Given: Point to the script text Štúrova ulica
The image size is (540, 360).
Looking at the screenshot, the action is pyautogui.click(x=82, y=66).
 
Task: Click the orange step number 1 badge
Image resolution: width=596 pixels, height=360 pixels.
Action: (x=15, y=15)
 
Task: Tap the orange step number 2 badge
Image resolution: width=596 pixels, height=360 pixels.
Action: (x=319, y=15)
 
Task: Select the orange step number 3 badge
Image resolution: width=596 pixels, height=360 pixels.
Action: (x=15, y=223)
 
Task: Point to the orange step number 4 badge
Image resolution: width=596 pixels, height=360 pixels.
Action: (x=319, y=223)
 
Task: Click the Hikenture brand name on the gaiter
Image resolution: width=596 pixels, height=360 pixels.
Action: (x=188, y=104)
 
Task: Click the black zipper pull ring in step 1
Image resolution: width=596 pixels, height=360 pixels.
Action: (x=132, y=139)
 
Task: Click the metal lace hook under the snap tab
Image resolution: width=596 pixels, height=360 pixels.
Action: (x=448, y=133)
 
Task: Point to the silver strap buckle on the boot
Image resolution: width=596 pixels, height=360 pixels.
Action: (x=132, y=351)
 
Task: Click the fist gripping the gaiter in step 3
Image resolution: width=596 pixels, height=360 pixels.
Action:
* * *
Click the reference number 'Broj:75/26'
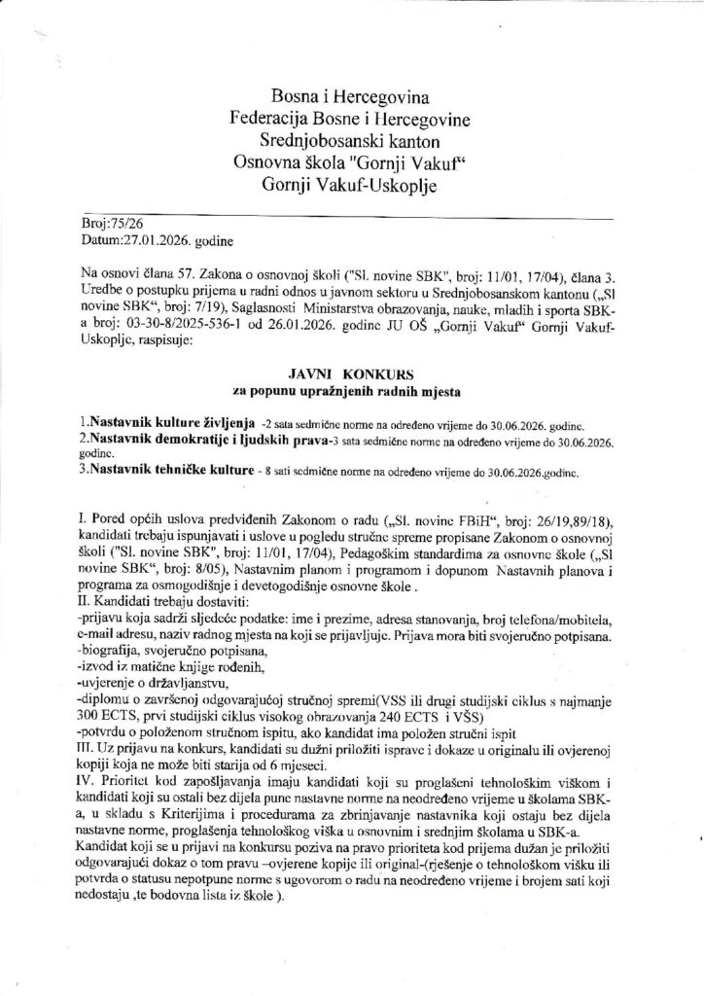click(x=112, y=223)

## Directions
Please turn the listing, starting with the line that contains "Task: Select the orange step number 3 badge" and going on through the line that contains "Action: (x=132, y=351)", into a numbered list with the blank lines left out.

## Correct response
1. Task: Select the orange step number 3 badge
2. Image resolution: width=596 pixels, height=360 pixels.
3. Action: (x=15, y=223)
4. Task: Point to the orange step number 4 badge
5. Image resolution: width=596 pixels, height=360 pixels.
6. Action: (x=319, y=223)
7. Task: Click the Hikenture brand name on the gaiter
8. Image resolution: width=596 pixels, height=360 pixels.
9. Action: (x=188, y=104)
10. Task: Click the black zipper pull ring in step 1
11. Image resolution: width=596 pixels, height=360 pixels.
12. Action: (x=132, y=139)
13. Task: Click the metal lace hook under the snap tab
14. Image resolution: width=596 pixels, height=360 pixels.
15. Action: (x=448, y=133)
16. Task: Point to the silver strap buckle on the boot
17. Image resolution: width=596 pixels, height=360 pixels.
18. Action: (x=132, y=351)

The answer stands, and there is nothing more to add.